Ottawa wants to claw back $25 million from Merchant law firm for residential school work

Ottawa wants back millions paid to Merchant law firm for residential school work

Tony Merchant defends legal fees in Canadian Lawyer magazine’s August issue. ORG XMIT: POS2013040520132177

/ Regina Leader~Post

While the federal government believes it should be allowed to pursue its lawsuit for $25 million paid to Merchant Law Group (MLG) for its work on Indian residential school files, the firm’s lawyer says it’s a done deal.

“It should go to trial,” Mitchell Taylor, the lawyer representing the Attorney General of Canada argued before the Saskatchewan Court of Appeal on Tuesday. Ottawa’s suit — rejected by a lower court earlier this year — claimed that the Regina law firm inflated its legal bill.

But Regina lawyer Gord Kuski, representing MLG, said the government has struck out twice in its efforts to avoid paying — and now wants a third try. He called it a “collateral attack,” attempting to re-litigate what the courts have already decided. “There has to be some end to litigation,” said Kuski.

The appeal court reserved decision. As is the court’s practice, Justices Ralph Ottenbreit, Peter Whitmore and Jacelyn Ryan-Froslie gave no date by which they’ll issue a written decision.

The appeal is one more volley in a decade-long battle over the payment of legal fees and expenses to the Regina-based law firm under terms in the historic Indian Residential Schools Settlement Agreement. That landmark deal provided compensation for former residential school students — which remains unaffected by the outcome of this dispute — and also paved the way for the Truth and Reconciliation Commission.

The federal government says a Court of Queen’s Bench judge erred in striking the lawsuit against MLG before it ever went to trial. “Canada is entitled to have its tort claim that it was defrauded and deceived by MLG over fees and its work in progress adjudicated on its merits,” Taylor argued. “We fully recognize that this is a very serious claim.”

In his January decision, Court of Queen’s Bench Justice Brian Barrington-Foote agreed with MLG that Ottawa was trying to reopen what was already signed, sealed and delivered.

“How can Canada now recover the very fee that the courts have found to be fair and reasonable?” he wrote.

Kuski characterized the government’s move in much the same way before the appeal court. “Canada’s attempt(ing) to take a third bite at the cherry,” he argued. Kuski said MLG has been on a “tortuous journey” since 2006 — and 10 years later it’s being “vexed” by the same issue.

But Taylor took issue with casting MLG as some sort of victim. He said only after the settlement was reached and the firm’s files reviewed by a government-appointed auditor did Ottawa realize there was a problem.

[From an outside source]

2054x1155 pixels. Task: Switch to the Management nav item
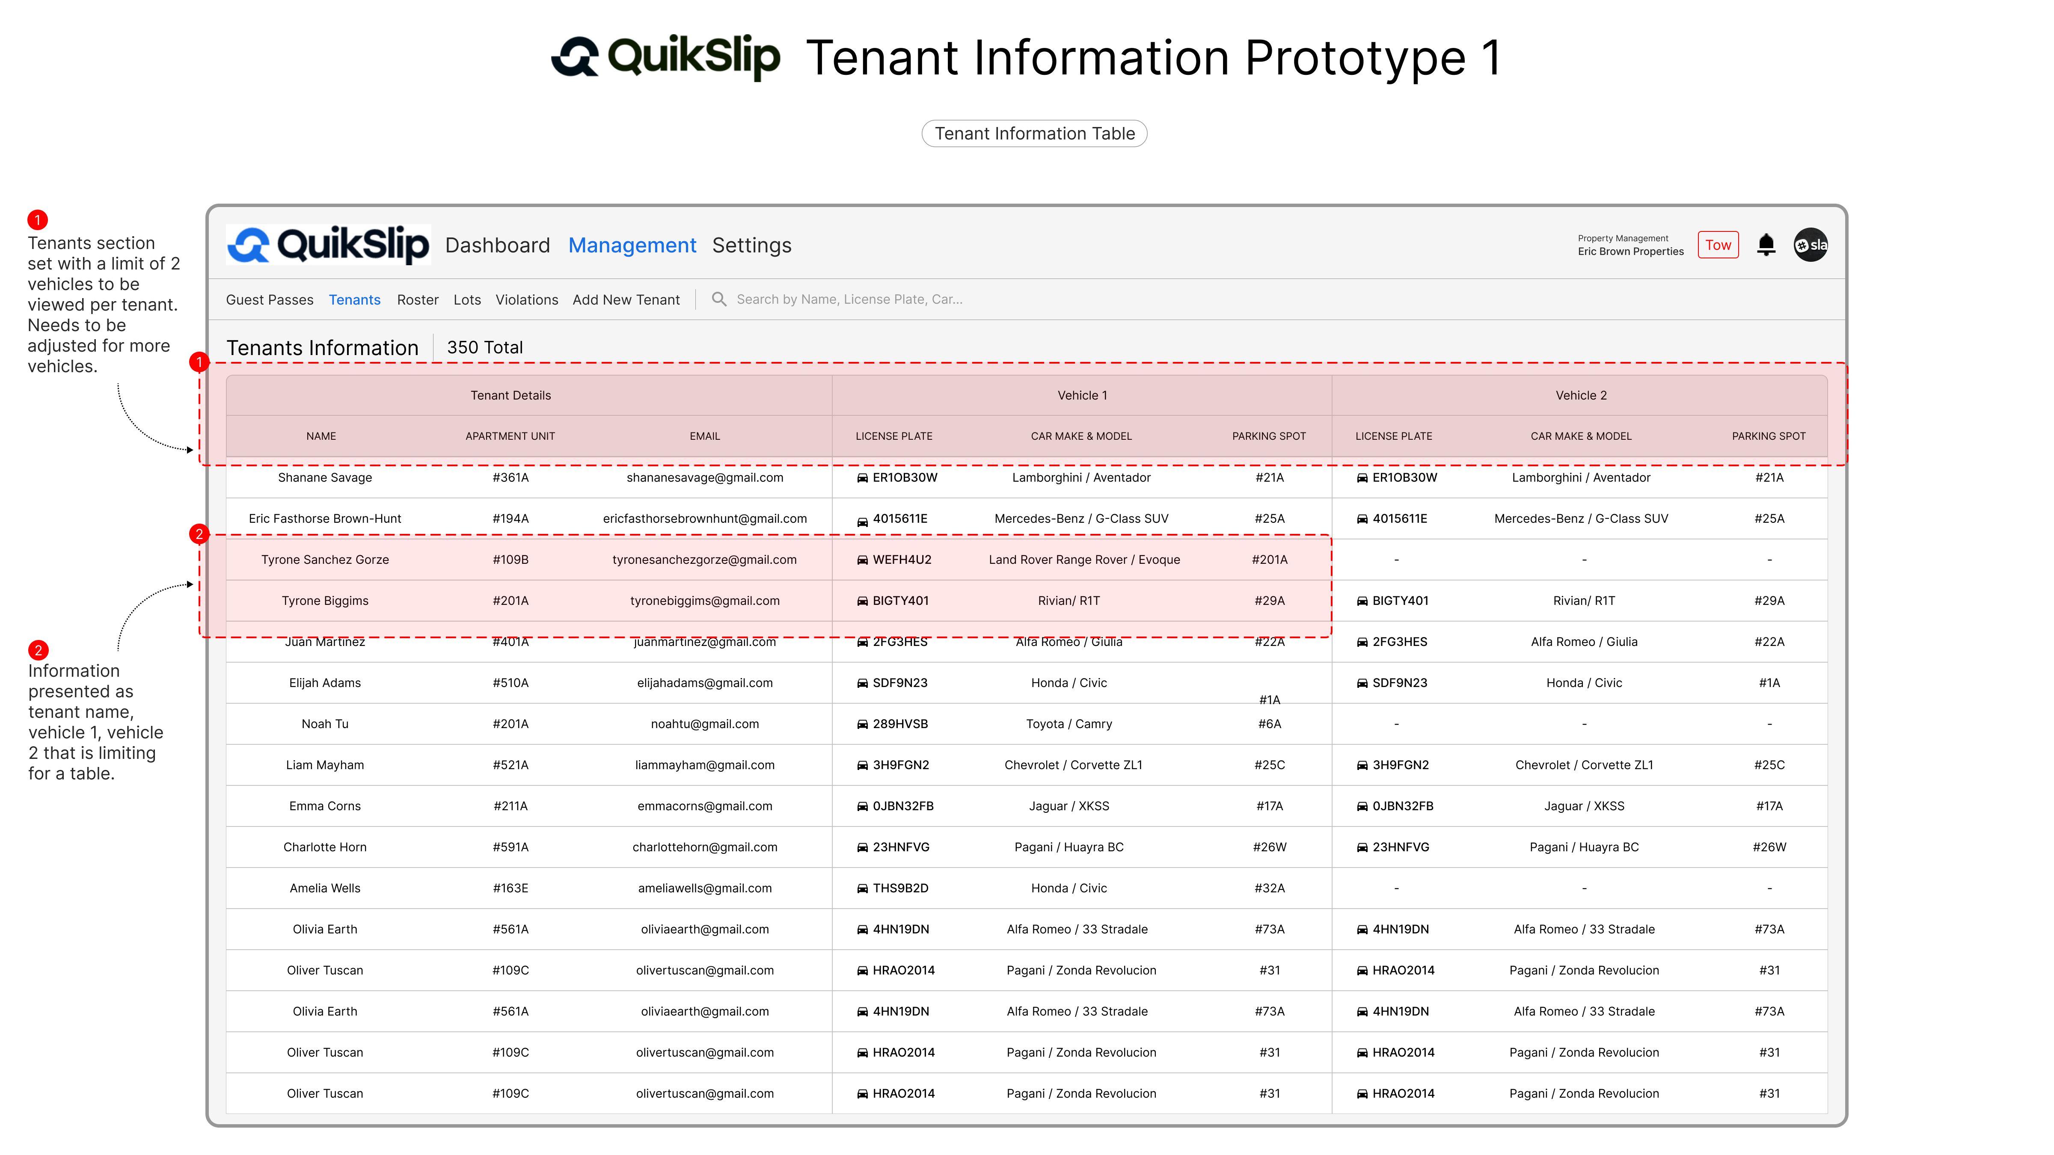point(632,246)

“It’s a different and new claim. It’s not an abuse of process,” he argued.

The agreement provided payment to a number of law firms, but MLG got the largest share given the volume of claims it handled. In a 2006 ruling, later upheld on appeal, a Regina judge found the agreement gave MLG a minimum of $25 million, with payment to a maximum of $40 million upon verification. A subsequent decision in 2008 also ordered Ottawa to pay $25 million regardless of verification. Now it wants the money back.

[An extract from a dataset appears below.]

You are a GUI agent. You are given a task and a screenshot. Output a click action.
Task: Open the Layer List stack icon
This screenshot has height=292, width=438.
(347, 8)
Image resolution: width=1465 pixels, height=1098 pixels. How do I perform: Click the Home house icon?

Taylor didn’t dispute those decisions, but believes they were premised on misinformation. He said as part of the 2006 verification agreement, MLG head Tony Merchant made certain representations regarding fees and effectively agreed to a check of the firm’s records.

Taylor contended the firm was “obstructionist” when it came time to actually allowing verification. Kuski disagreed, saying, “There’s absolutely no evidence before the court to justify that assertion.”

Taylor said the auditor’s analysis in 2014 revealed over-billing, wrong-billing, excessive hours, and back-dating of accounts — which would be the subject of the lawsuit.

However, Kuski said it was clear to the federal government in 2006 that MLG was doing a “reconstruction process” to calculate fees and expenses. The firm had done residential school claims since the 1990s, and a number were taken under contingency agreements — meaning there would be payment on the result — so there was no point in tracking billable hours. And that’s why in some instances it might appear the firm was working more than a 24-hour day, for example.

But government lawyer Kelly Keenan contended, “We wouldn’t have agreed to that amount if we’d know the truth,” she said.

Kuski accused the government of “ingenuity and recalcitrance,” despite repeatedly being told to pay up. 

“$25 million was approved; Canada didn’t like it,” he said.